In the last blog, we have already discussed the basics of Behavior-Based Communication. But for a smoother process, let me refresh your memory. 

What is Behavior-Based Safety?

Behavior-Based Safety (BBS) can be defined as a proactive approach within a workplace to increase safety and reduce hazards, risks, and accidents. The primary aim is to observe the behavior of the employees and attempt to analyze the underlying cause of unsafe behaviors. What follows is a strategic method including multiple processes such as behavioral safety training to replace unwanted behavior with a desired behavior that promotes workplace health and safety for all. The end result is the employees perform their tasks in the workplace safely. The main objective of the approach is to ingrain safe behaviors as a habit.

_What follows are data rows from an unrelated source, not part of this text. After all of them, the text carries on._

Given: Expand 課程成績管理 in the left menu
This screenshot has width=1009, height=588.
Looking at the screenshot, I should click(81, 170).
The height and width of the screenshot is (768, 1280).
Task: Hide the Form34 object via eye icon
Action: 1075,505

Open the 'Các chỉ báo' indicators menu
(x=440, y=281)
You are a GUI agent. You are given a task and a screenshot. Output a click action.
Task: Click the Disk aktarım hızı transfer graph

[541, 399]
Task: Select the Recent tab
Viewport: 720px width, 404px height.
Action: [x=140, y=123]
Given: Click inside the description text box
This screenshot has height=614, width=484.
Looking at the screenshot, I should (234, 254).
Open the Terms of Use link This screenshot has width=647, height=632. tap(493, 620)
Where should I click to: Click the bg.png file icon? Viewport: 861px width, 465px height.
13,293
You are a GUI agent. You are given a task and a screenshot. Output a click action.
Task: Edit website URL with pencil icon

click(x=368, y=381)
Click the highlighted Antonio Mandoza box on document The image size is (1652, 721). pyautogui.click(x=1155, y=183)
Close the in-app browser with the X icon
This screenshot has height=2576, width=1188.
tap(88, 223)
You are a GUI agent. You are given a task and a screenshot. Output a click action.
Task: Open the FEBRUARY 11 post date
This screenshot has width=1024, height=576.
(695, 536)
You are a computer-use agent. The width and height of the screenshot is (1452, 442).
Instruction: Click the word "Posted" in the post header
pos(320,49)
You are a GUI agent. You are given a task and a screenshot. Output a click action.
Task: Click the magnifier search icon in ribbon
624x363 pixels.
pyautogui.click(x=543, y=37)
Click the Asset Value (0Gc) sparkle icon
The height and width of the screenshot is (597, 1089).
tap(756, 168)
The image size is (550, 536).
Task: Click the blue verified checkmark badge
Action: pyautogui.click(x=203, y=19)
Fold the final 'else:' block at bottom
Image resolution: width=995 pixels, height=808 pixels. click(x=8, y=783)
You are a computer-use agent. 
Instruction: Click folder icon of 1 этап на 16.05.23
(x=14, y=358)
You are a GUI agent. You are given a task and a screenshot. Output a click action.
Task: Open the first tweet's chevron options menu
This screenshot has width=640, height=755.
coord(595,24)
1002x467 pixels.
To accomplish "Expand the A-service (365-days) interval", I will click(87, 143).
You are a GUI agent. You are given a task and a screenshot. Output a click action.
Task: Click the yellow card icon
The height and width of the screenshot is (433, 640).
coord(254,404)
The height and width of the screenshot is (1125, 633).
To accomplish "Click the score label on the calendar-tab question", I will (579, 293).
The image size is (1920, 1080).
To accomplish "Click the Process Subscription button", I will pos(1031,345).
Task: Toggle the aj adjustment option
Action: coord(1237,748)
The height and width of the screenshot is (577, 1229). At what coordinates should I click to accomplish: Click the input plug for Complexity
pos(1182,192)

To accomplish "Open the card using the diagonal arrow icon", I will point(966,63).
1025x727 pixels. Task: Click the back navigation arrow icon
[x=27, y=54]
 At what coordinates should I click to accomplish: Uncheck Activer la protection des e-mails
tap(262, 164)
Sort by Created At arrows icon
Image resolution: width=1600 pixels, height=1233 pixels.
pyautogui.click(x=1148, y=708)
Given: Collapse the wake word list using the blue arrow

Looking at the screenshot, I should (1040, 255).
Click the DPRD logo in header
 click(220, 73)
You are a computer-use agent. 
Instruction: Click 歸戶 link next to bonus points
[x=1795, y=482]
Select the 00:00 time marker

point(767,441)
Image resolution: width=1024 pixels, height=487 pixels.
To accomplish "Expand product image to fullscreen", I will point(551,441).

How does Communication fit in?

You must be wondering about the role played by communication in this entire process!

In the most basic of terms, Communication is the process of conveying information, knowledge, ideas, thoughts, emotions, or messages from one person to another. Effective communication is a vital component of every aspect of life, from personal relationships to professional settings. Communication also helps to create a sense of community and promotes social cohesion. In the workplace, effective communication is critical in achieving organizational goals and improving productivity.

Communication is also an important element of Behavior-Based Safety. When communicating for behavior change, it is essential to create messages that resonate with the intended audience i.e. the employees, using language and framing that is familiar and understandable to them. In order to promote behavior change and workplace safety, communication should be designed to be persuasive, informative, and engaging.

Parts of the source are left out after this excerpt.